You are the only person in the world with whom I can commune on this subject; for you are the only person whose feelings can have any community with mine. You knew those we loved. With you, therefore, it will be no weakness to feel their loss. Here, none knew them; none valued them as they deserved. The talents of my boy, his rare elevation of character, his already extensive reputation for so early an age, made his death regretted by the pride of my family; but, though certain of the loss of my not less admirable wife, they seem to consider it like the loss of an ordinary woman. Alas! they know nothing of my heart. They never have known any thing of it. Yet, after all, he is a poor actor who cannot sustain his little hour upon the stage, be his part what it may. But the man who has been deemed worthy of the heart of Theodosia Burr, and who has felt what it was to be blessed with such a woman's, will never forget his elevation.

JOSEPH ALSTON.

This distressing correspondence between Colonel Burr and Governor Alston was continued during the year 1813; but the unfortunate Theodosia was never again heard of, except in idle rumours and exaggerated tales of her capture and murder by pirates. These reports, it is believed, were without foundation. The schooner on board which she had taken passage probably foundered, and every soul perished in a heavy gale which was experienced along our whole coast a few days after her departure from Georgetown.

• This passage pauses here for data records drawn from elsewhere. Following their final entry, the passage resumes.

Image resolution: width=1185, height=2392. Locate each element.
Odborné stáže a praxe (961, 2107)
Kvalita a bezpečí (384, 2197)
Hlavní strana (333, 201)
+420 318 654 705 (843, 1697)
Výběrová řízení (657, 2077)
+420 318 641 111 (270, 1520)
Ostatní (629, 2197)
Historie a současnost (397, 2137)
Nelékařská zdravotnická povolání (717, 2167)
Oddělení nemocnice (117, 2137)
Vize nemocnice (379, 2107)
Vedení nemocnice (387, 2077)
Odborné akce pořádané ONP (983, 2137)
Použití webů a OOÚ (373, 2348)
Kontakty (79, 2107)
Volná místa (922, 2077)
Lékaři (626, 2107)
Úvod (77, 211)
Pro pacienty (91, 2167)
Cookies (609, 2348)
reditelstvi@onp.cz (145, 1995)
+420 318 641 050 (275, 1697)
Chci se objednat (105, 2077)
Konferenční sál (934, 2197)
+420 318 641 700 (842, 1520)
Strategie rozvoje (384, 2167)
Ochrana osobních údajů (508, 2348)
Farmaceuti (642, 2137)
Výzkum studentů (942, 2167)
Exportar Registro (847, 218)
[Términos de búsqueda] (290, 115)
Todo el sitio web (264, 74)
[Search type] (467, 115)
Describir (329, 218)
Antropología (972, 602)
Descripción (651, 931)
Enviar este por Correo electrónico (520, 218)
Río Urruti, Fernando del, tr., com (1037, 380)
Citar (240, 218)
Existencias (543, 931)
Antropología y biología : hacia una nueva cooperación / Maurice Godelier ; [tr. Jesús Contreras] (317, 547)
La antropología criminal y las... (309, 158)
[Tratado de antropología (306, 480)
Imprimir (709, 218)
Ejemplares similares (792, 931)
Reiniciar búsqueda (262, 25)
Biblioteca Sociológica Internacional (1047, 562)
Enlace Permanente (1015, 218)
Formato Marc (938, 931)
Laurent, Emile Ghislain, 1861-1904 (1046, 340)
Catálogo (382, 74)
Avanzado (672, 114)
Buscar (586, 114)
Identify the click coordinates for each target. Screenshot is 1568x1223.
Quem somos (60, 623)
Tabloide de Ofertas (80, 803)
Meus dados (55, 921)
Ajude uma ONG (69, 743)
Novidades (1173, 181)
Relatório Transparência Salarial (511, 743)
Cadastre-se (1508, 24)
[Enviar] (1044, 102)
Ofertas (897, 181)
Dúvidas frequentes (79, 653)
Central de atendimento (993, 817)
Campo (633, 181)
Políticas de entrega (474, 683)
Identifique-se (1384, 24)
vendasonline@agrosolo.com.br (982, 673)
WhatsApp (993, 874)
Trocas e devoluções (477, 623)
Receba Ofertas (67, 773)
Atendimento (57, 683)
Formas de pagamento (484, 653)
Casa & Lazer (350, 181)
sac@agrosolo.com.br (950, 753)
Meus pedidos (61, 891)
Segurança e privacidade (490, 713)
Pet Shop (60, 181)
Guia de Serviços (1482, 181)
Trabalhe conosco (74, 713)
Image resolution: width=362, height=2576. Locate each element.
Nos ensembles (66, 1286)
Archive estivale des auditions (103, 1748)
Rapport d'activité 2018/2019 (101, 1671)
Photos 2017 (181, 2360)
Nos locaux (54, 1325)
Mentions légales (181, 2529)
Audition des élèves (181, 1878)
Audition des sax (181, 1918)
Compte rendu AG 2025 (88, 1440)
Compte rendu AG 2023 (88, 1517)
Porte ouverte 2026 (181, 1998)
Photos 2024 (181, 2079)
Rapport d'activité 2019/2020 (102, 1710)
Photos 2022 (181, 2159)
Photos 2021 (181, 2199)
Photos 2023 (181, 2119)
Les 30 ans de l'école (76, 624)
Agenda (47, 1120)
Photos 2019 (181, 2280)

Colonel Burr, on his return to the United States, mingled but little in society. He only knew those who first recognised him. In the ordinary conflicts of the political parties of the day he seemed to feel but little interest, and rarely interfered. From them he sought neither honour nor emolument. He pursued his profession, however, with great ardour and some success; but was continually embarrassed, and sometimes experienced great difficulty from the pressure of his old debts. The following extract will afford some general idea of his situation.

TO JOSEPH ALSTON.

New-York, October 16, 1815.

I have found it so difficult to answer that part of your letter which regards myself and my concerns, that it has been deferred, though often in my mind. At some other time I may give you, in detail, a sketch of the sad period which has elapsed since my return. For the present, it will suffice to say that my business affords me a decent support. If I had not been interrupted in the career which I began, I should, before this, have paid all my debts and been at ease.